Question
Assignment Students will use this as a planning guide in the preparation of dishes: ( Can you please find some pics and video from anywhere
Assignment
Students will use this as a planning guide in the preparation of dishes: ( Can you please find some pics and video from anywhere but just make sure my teacher doesn't knows )
THE COOKING PROCESS LAB:
Part #1 - Plan a dish using a Half Chicken (will have bones and skin attached) The focus is on the use of varied cooking methods, taste, processes that relate to dish's overall: Colour, Texture, Taste, Appearance and Nutritional Value,
PART 1 - Briefly answer the following questions as you begin to plan making your dish or preparation.
- Identify the dish, from the aspects of Mise en place (Preparations), ingredients needed (their purpose to the dish); cut the way they are, what purpose do they serve (for main flavouring, additional flavouring, seasoning, texture, aromatics, presentation, or combinations of...)
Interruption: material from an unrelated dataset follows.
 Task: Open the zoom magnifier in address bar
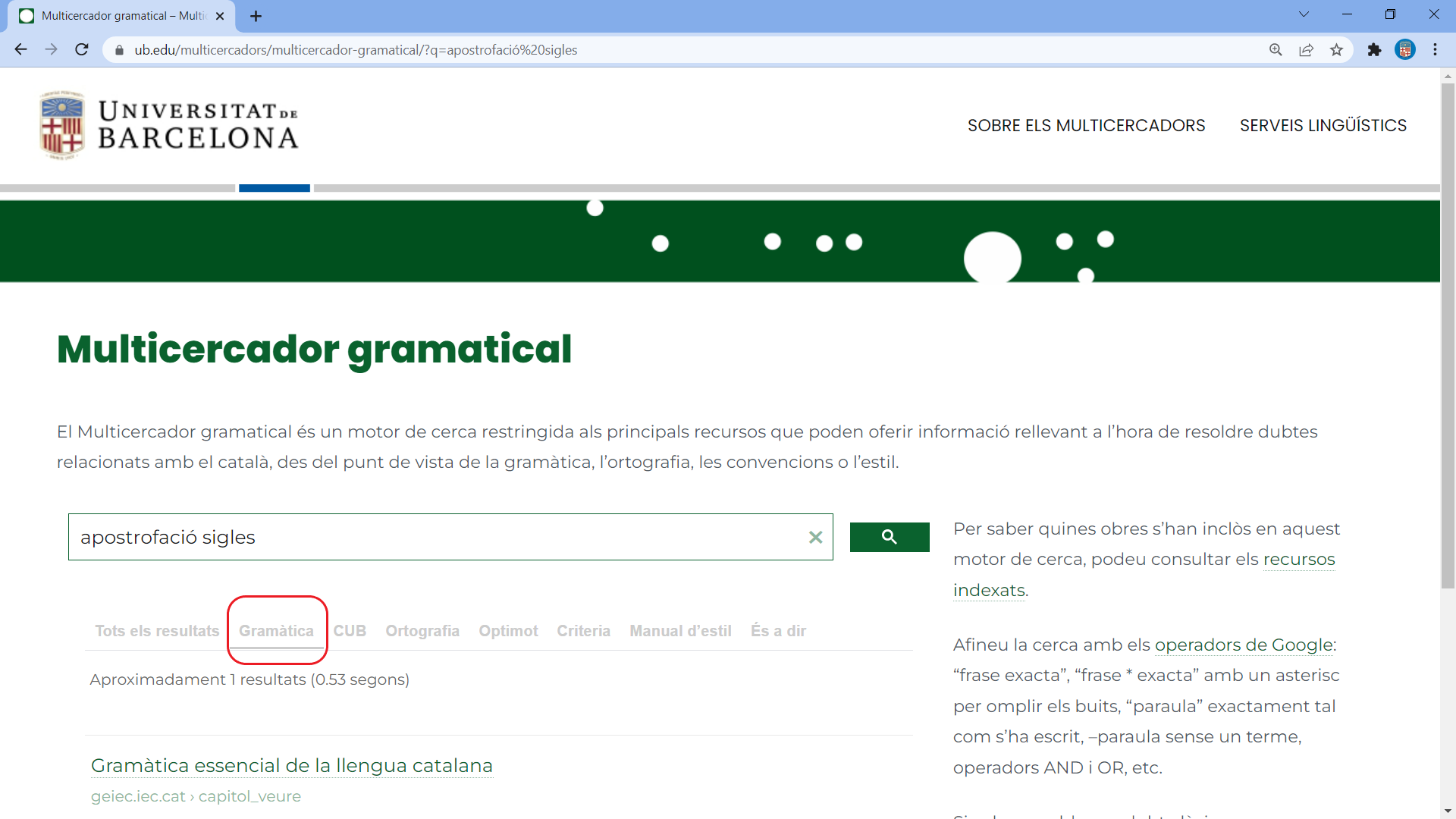click(x=1276, y=50)
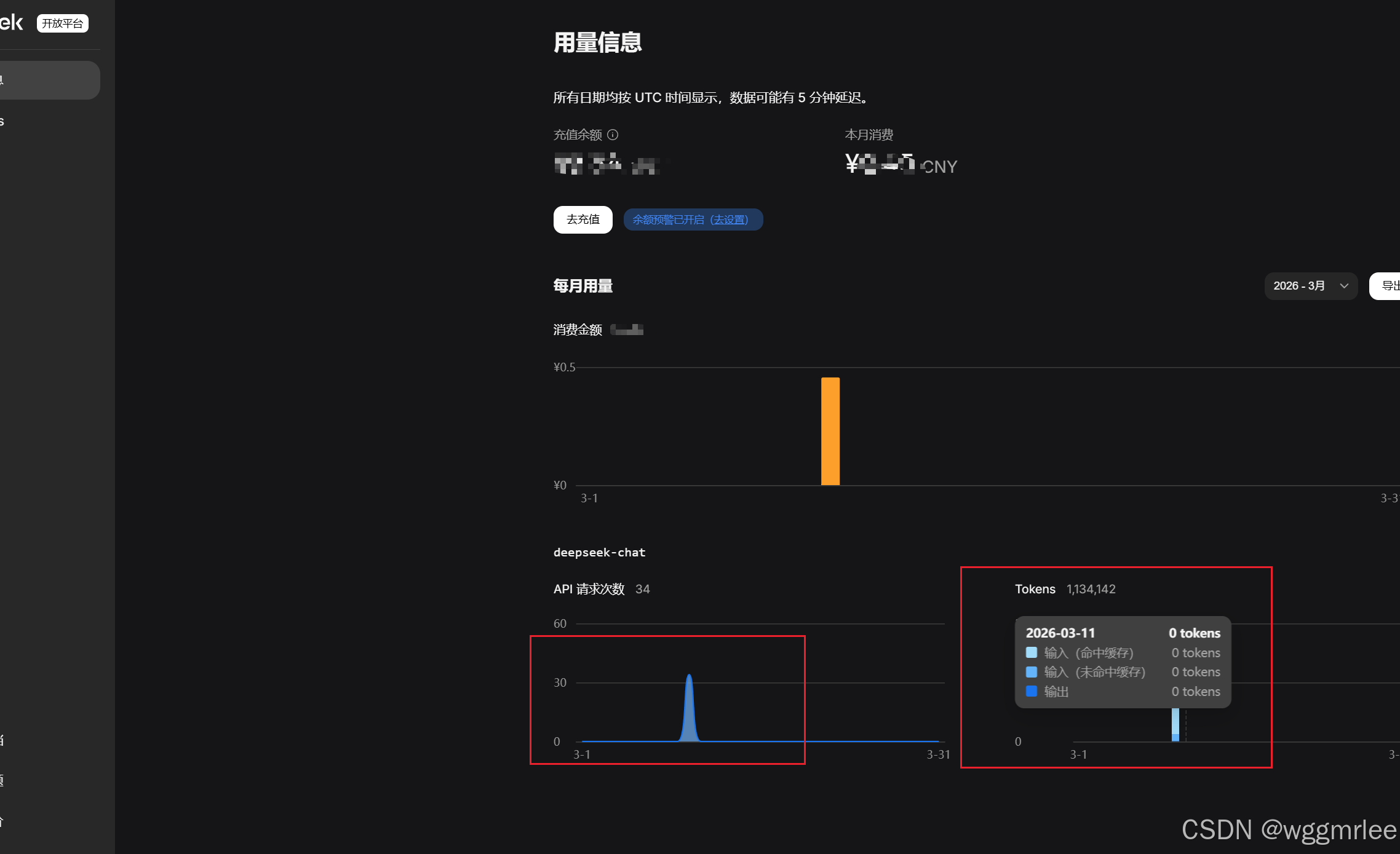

- Provide a visual representation of your dish, sketch or picture as you see the end product being presented and enjoyed (take a picture and submit it with your reflection)
- Identify the main part of the dish and what factors influence the choosing of their preparations and processing? Why does it get handled that way in the preparation?
- What are the main heat transfer methods (convection, conduction or radiation) include the sub-preparation, Why are each used at the different stages
- Outline the cooking methods used for the dish, Why are they appropriate for the dish. Ie tenderness, flavour, texture etc. Include the sub-preparations. What do they add to the dish either flavouring, texture, aromatics, presentation of the combinations of.
PART 2 - The practical lab student reflection:
My role will be as facilitator, providing you with advice, reference material and demonstrations; you are ultimately responsible for demonstrating the appropriate skill sets to me while completing the assignment.
Once preparations have been completed. Students must submit a visual documented copy of their work: pictures, videos etc. and reflection of learning.
- What are some of the things you did really well when you were working on this lab activity?
- Ask yourself, what did I learn while preparing the food product? What was easy? What was hard? Why was it hard?
- If you could do the assignment over, what would you do differently? What Skills and/or Resources would you need to improve on or Research In order to improve on the finished product?
- Reflect on other learning this semester that helped you with this particular assignment?
- How will this be useful to me? What do you need to work on next time?
- Was there one thing the teacher did for you that helped in your learning throughout this activity? What do you wish they had done better to help you out?
- What were the things you were most proud of throughout preparing the food product in this activity?
- Did you have any problems or issues that came up during the process, explain what they were, how you dealt with them.